The Gramonas have not achieved this by evading their heritage; on the contrary, it is an alchemical manipulation of the historical grapes (Macabeo, Xarel-lo and Parellada) added to a little Chardonnay, that has forged a distinctive style. These are great wines and a source of as well as for great celebration as they broaden the quality sparkling wine category, fuelling it with interest and diversity
Parellada, Macabeo and Xarel-lo are the dominant grapes used in the production of the Spanish sparkling wine Cava. Other grapes that are allowed in the blend are Chardonnay, Pinot Noir, Garnacha, Monastrell and Subirat (loosely related to Malvasia). Single varietal cavas tend to be made by 100% Macabeo (which is also the preferred grape for Cava, typically forming at least 50% in multi-varietal blends).
Cava can be white or rosé, the latter is produced by adding in still red wine sourced from Pinot Noir, Garnacha, Monastrell or Trepat into the fermented sparkling wine prior to bottling.
Over 95% of Cava production originates from in the Penedès area in Catalonia. Aside this, a further eight different regions throughout Spain are also producing small quantities of Cava. The village of Sant Sadurní d'Anoia is home to many of Spain's largest production houses , led by Codorniu and Freixenet.

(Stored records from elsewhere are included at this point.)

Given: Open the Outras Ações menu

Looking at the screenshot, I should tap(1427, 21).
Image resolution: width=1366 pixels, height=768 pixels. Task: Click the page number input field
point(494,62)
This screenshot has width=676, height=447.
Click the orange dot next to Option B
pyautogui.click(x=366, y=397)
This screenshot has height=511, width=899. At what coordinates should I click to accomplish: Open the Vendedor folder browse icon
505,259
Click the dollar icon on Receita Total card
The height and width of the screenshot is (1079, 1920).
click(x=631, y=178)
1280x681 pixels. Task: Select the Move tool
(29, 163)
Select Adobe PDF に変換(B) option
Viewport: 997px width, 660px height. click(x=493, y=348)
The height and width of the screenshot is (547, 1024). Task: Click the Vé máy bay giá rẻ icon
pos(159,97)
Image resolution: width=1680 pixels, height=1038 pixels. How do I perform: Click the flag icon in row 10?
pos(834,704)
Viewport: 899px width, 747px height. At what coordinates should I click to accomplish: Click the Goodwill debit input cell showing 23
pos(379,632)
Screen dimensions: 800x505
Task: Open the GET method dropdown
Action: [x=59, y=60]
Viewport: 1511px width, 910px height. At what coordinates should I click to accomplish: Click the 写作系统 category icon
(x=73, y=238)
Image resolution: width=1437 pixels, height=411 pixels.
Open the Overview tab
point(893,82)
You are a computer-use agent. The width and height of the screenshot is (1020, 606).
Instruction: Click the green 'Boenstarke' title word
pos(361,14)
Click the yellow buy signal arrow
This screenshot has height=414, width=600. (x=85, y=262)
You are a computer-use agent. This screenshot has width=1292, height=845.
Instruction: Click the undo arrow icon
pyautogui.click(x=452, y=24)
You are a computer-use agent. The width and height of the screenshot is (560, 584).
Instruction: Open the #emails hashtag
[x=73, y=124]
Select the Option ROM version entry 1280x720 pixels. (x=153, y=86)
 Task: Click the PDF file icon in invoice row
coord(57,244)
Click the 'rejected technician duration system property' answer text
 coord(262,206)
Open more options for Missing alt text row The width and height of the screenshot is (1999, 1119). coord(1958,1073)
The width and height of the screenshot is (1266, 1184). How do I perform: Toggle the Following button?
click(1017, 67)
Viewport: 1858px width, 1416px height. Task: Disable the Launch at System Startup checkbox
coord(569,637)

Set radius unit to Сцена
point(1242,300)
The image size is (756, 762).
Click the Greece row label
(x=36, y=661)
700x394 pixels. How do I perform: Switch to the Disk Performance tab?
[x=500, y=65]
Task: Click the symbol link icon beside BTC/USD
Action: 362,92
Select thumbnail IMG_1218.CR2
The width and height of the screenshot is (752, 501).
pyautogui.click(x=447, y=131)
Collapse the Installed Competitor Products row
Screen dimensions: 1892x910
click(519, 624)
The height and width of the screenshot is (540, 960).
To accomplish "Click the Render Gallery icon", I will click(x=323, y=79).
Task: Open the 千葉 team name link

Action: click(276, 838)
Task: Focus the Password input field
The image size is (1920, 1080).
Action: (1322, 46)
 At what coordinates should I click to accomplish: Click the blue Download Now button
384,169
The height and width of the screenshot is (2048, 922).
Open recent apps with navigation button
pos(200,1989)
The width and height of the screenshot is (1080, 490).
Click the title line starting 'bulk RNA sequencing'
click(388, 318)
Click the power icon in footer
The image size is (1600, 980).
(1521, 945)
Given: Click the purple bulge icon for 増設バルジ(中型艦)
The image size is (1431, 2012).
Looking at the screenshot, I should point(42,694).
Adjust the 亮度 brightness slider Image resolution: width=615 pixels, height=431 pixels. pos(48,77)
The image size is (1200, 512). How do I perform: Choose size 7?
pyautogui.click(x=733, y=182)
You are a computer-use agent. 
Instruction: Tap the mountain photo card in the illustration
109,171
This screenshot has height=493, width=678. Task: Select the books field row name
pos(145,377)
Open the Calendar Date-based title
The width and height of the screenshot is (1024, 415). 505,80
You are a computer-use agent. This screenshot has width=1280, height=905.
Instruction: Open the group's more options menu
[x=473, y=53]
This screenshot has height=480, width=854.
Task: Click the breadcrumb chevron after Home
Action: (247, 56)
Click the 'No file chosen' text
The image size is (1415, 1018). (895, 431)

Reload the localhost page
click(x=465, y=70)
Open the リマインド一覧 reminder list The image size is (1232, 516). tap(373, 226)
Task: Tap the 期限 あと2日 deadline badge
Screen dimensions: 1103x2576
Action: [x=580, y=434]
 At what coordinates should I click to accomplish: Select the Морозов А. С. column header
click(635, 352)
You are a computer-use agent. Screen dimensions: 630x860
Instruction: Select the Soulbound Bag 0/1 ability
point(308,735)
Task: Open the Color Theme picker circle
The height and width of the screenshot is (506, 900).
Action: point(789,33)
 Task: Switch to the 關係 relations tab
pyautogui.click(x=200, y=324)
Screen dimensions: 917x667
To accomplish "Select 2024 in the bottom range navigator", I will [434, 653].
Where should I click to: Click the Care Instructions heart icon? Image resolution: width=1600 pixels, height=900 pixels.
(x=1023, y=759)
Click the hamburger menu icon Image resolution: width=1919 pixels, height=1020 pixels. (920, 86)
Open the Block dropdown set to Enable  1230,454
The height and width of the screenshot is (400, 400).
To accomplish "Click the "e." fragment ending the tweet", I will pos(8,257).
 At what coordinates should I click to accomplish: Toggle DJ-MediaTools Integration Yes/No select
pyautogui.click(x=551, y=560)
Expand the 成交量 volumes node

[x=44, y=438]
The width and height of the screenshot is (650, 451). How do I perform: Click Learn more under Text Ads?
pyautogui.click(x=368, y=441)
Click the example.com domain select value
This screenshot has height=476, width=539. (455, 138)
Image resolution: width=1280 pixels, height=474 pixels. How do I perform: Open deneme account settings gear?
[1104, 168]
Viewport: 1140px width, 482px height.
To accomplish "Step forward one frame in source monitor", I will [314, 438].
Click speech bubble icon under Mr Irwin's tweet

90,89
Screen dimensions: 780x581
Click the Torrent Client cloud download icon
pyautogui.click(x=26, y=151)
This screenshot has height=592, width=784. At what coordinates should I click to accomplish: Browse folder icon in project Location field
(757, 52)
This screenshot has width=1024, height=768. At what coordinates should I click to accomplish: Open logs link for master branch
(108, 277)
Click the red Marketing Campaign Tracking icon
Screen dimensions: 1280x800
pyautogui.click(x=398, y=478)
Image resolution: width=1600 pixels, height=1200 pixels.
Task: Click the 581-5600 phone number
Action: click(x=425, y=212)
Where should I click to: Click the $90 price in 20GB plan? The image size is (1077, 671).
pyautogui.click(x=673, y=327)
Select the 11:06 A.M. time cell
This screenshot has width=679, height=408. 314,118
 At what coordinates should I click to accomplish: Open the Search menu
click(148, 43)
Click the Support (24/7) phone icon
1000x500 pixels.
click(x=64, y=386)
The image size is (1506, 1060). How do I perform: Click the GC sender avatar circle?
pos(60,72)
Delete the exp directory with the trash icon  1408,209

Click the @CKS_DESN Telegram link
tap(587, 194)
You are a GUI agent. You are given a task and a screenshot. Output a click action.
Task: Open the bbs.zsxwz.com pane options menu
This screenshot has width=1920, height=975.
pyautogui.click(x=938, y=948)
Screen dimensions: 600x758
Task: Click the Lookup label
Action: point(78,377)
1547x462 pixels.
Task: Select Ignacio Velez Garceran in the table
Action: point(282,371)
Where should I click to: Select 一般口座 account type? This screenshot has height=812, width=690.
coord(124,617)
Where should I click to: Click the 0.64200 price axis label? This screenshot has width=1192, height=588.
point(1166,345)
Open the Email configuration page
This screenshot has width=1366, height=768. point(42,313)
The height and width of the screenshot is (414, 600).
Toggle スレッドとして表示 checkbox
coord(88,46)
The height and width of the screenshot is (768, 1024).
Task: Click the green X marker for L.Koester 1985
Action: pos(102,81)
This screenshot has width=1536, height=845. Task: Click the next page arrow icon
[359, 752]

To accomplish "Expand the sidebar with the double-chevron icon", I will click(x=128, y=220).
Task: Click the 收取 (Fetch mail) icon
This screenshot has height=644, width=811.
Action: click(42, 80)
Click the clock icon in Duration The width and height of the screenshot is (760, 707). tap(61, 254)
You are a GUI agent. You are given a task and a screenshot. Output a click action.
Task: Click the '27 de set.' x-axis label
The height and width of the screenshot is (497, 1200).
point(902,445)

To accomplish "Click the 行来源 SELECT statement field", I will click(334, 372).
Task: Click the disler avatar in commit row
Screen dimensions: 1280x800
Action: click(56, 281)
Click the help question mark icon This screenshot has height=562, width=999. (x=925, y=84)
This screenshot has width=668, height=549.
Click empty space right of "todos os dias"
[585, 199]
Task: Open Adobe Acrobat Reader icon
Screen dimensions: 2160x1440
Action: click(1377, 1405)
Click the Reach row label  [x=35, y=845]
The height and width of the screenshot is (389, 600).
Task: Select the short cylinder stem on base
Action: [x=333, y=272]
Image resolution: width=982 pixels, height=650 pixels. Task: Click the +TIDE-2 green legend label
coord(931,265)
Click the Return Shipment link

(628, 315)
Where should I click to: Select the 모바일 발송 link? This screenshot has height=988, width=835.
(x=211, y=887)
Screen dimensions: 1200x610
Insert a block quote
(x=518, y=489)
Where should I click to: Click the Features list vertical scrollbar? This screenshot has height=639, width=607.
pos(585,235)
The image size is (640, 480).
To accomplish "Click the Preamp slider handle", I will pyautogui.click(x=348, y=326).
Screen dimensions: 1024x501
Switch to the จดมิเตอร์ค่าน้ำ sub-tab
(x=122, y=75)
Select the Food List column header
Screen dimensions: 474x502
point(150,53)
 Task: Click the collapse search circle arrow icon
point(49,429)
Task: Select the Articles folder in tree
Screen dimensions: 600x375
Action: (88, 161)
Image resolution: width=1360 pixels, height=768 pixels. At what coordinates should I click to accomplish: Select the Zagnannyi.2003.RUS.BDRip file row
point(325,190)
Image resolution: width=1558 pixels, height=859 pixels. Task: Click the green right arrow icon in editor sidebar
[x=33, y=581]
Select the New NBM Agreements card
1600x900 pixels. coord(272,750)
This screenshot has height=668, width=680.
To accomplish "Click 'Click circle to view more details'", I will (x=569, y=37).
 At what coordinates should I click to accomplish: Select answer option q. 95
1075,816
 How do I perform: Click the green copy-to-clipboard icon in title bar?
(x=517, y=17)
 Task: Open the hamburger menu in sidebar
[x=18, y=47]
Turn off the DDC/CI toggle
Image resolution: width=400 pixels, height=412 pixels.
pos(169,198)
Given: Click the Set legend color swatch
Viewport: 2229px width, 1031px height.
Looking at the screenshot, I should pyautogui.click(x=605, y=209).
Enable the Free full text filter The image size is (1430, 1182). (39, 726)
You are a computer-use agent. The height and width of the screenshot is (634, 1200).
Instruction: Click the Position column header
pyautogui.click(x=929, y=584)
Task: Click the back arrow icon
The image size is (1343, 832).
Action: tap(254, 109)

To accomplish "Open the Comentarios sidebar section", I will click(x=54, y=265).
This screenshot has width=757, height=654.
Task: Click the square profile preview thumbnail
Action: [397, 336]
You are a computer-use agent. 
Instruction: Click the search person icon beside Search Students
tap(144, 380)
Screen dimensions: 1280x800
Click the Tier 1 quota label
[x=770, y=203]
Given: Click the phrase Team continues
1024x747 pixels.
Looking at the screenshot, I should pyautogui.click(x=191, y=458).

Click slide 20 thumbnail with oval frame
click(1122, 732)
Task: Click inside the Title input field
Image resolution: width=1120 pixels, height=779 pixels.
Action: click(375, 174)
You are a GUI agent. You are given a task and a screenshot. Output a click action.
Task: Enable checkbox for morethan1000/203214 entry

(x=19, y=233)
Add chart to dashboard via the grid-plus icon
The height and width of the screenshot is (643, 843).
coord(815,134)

Bodegas Gramona are acknowledged, in Spain and beyond, to be the the finest of all Cava Houses (it has recently been voted among the Top of 100 Wineries of 2010 in the Wines & Spirits Magazine. The essence of their winemaking approach centres on extensive ageing and low levels of sugar, just like many finest Champagnes.
Only wines produced in the traditional method (méthode champenoise) are awarded the DO (Denomination Origin) Cava, those produced by other processes such as tank fermentation, may only be labelled vinos espumosos (sparkling wines).
Xarello, also knowm as Xarel-lo, is a white wine grape that forms the backbone of the Cava Spanish sparkling wine, being one of the three traditional grapes used in its production.
The other two grapes are the Catalan indigenous variety Parellada, and Macabeo which is better known as Viura, the main white grape of Rioja.
Xarel-lo contributes intense aromas in the blend which many believe underpins Cava's unique character. A handful of producers has experimented with making small quantity of still wines from Xarel-lo which are generally being met with good reviews.
Xarello is also known as Cartuja, Cartuxa, Moll, Pansa, Pansa Blanca, Pansal and Xarelo Blanco.